We have a new review article published in the Journal of Controlled Release: https://doi.org/10.1016/j.jconrel.2026.114894
Liang YM, Azizi J, Ng KW, Goh CF. Transdermal delivery and formulation design of opioids: Where are we now and where are we heading? J Control Release. 2026;394:114894. https://doi.org/10.1016/j.jconrel.2026.114894
This has been another excellent transnational collaboration with Dr Choon Fu Goh and colleagues. In this paper, we take a deep dive into a seemingly simple question with a deceptively complex answer: why is it so difficult to deliver opioid drugs across the skin?
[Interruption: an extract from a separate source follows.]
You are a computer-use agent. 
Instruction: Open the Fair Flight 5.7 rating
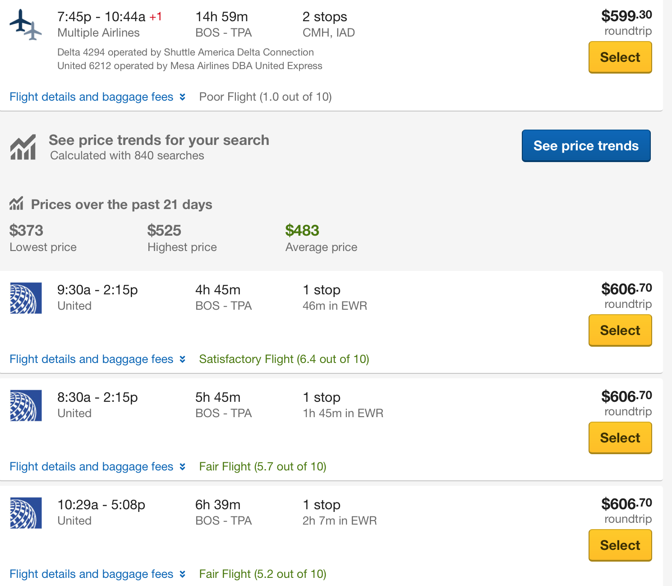coord(262,467)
Transdermal delivery offers clear advantages for opioid therapy, including more stable drug levels and improved patient convenience compared to oral or injectable routes. However, only a small number of opioids, such as fentanyl and buprenorphine, have been successfully developed into marketable patches. The main limitation is the skin itself. As a barrier, it is highly effective, and drugs require a very specific balance of properties, including molecular size, lipophilicity, and potency, to cross it. Many widely used opioids, including morphine, fall outside this narrow window.
In the review, we examine the main strategies that have been explored to address this challenge, including chemical permeation enhancers, formulation approaches, and physical methods. A consistent theme is that success in controlled laboratory settings does not always translate into clinical use. Improving permeation alone is not sufficient if the system cannot deliver clinically relevant doses reliably in practice. It increasingly appears that formulation strategies relying on passive diffusion across intact skin are unlikely to succeed. Looking ahead, active skin penetration strategies are likely to lead progress by enabling more consistent drug delivery while reducing dosing burden.
I thank my co-authors for their contributions to this work, and I hope the review will serve as a useful resource for the research community.